To spawn an instance, Nodepool pick the youngest one. I guess to rollback we can just delete 1320 then 'nodepool delete' all Jessie instances so new instances spawn with the 1318 image.

If HHVM is to blame, that will fail again magically tomorrow after 14:14UTC when the nodepool image get refreshed again.

NOTE: it is possible that the segfault is not due to HHVM new version. But that is highly suspicious.

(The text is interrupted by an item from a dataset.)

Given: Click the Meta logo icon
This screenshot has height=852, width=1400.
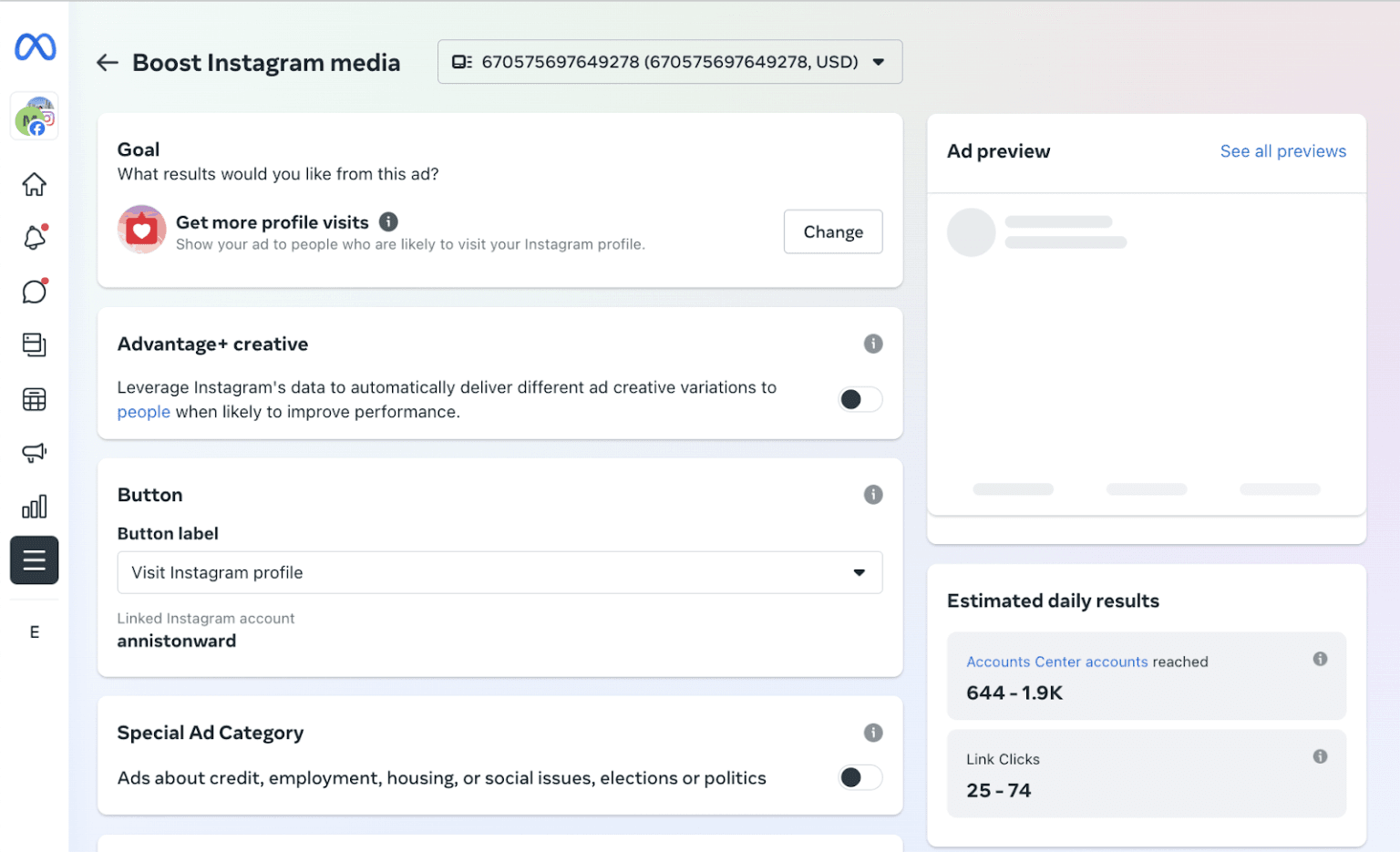Looking at the screenshot, I should point(35,47).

To spawn an instance, Nodepool pick the youngest one. I guess to rollback we can just delete 1320 then 'nodepool delete' all Jessie instances so new instances spawn with the 1318 image.

I have delete nodepool image 1320 (nodepool image-delete 1320) and all instances that were "building" or "ready" right after I did that. Hopefully that means we'll be using the old hhvm for future builds.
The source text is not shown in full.